TASK GOAL: Return the Hertfordshire eBook extract below word for word, in full.

PAGE EXTRACT:
--- begin ---

Hertfordshire eBook

This eBook from the Gutenberg Project consists of approximately 212 pages of information about Hertfordshire.

Hertfordshire eBook

This eBook from the Gutenberg Project consists of approximately 212 pages of information about Hertfordshire.

WELWYN, a small town in the Maran Valley, can show little of interest beyond many quaint cottages, and the church, famous as that in which Dr. Edward Young, author of Night Thoughts, officiated from 1730 to 1765.  He was buried in the church; the mural memorial to him was erected by his son.  The church is Dec., with E.E. portions; the piscina in the chancel is ancient, the sedilia is modern.  An inventory of the church furniture, taken in 1541, shows that there were formerly three altars in it.  The avenue of limes in the rectory grounds was planted by Young; there is a Latin inscription to the poet on a pedestal at its upper end.  His son was visited here by Dr. Johnson and James Boswell.

The walk S.E. to the station (11/4 mile) commands a fine view of the Great Northern viaduct of forty arches over the deeper portion of the Maran Valley.  On the opposite (left) side of the road is Locksleys, a good mansion by the river side, surrounded by charming grounds.  One mile S. is The Frythe, long the residence of the Wilshere family; at a rather less distance N. is Danesbury, a prettily designed mansion in a small park.

“King Etheldred ... willing to relieve his people from the barbarous usuage and the inhuman actions of the insulting Danes ... sent instructions to the Governors of all cities, boroughs and towns in his dominions, commanding, that at a certain hour upon the feast of St. Brice, all the Danes should be massacred; and common fame tells us that this massacre began at a little town called Welwine in Hertfordshire, within twenty-four miles of London, in the year 1012, from which Act, ’tis said this Vill received the name of Welwine, because the Weal of this county (as it was then thought) was there first won; but the Saxons long before called this town Welnes, from the many springs which rise in this Vill; for in old time Wells in their language were term’d Welnes.”

--- end ---

Document and screenshot pointing entries:

--- begin ---

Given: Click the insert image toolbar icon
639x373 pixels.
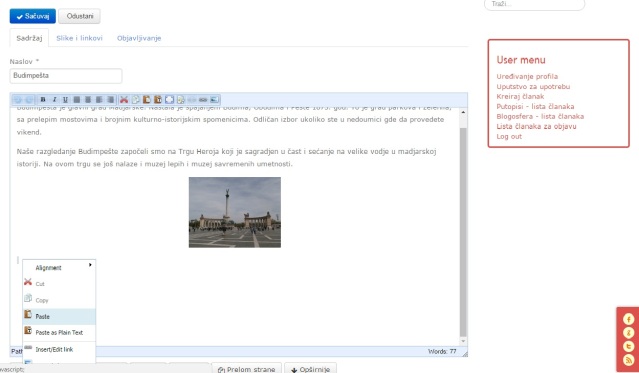Looking at the screenshot, I should [x=214, y=99].
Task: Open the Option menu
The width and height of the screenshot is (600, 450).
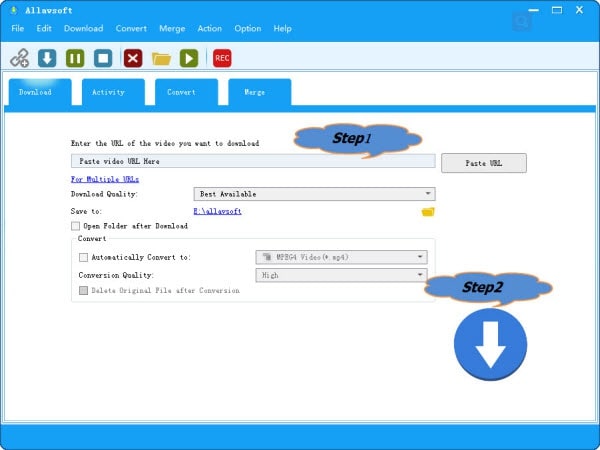Action: click(247, 28)
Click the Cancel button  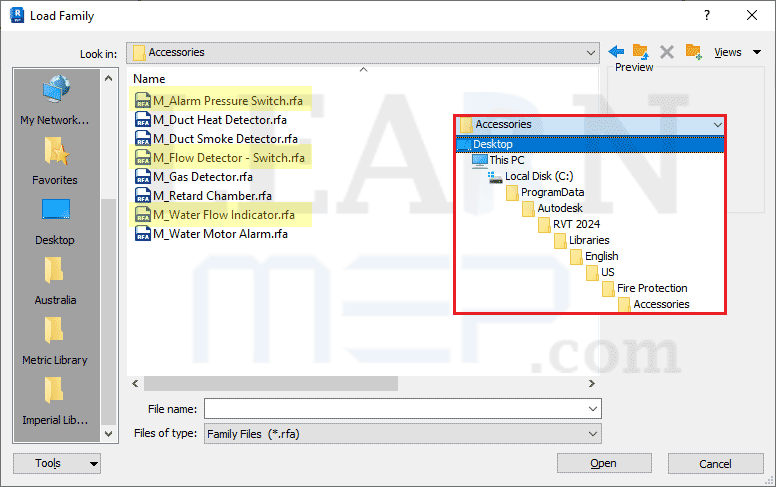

--- end ---

CORRECT ANSWER:
Hertfordshire eBook

This eBook from the Gutenberg Project consists of approximately 212 pages of information about Hertfordshire.

Hertfordshire eBook

This eBook from the Gutenberg Project consists of approximately 212 pages of information about Hertfordshire.

WELWYN, a small town in the Maran Valley, can show little of interest beyond many quaint cottages, and the church, famous as that in which Dr. Edward Young, author of Night Thoughts, officiated from 1730 to 1765.  He was buried in the church; the mural memorial to him was erected by his son.  The church is Dec., with E.E. portions; the piscina in the chancel is ancient, the sedilia is modern.  An inventory of the church furniture, taken in 1541, shows that there were formerly three altars in it.  The avenue of limes in the rectory grounds was planted by Young; there is a Latin inscription to the poet on a pedestal at its upper end.  His son was visited here by Dr. Johnson and James Boswell.

The walk S.E. to the station (11/4 mile) commands a fine view of the Great Northern viaduct of forty arches over the deeper portion of the Maran Valley.  On the opposite (left) side of the road is Locksleys, a good mansion by the river side, surrounded by charming grounds.  One mile S. is The Frythe, long the residence of the Wilshere family; at a rather less distance N. is Danesbury, a prettily designed mansion in a small park.

“King Etheldred ... willing to relieve his people from the barbarous usuage and the inhuman actions of the insulting Danes ... sent instructions to the Governors of all cities, boroughs and towns in his dominions, commanding, that at a certain hour upon the feast of St. Brice, all the Danes should be massacred; and common fame tells us that this massacre began at a little town called Welwine in Hertfordshire, within twenty-four miles of London, in the year 1012, from which Act, ’tis said this Vill received the name of Welwine, because the Weal of this county (as it was then thought) was there first won; but the Saxons long before called this town Welnes, from the many springs which rise in this Vill; for in old time Wells in their language were term’d Welnes.”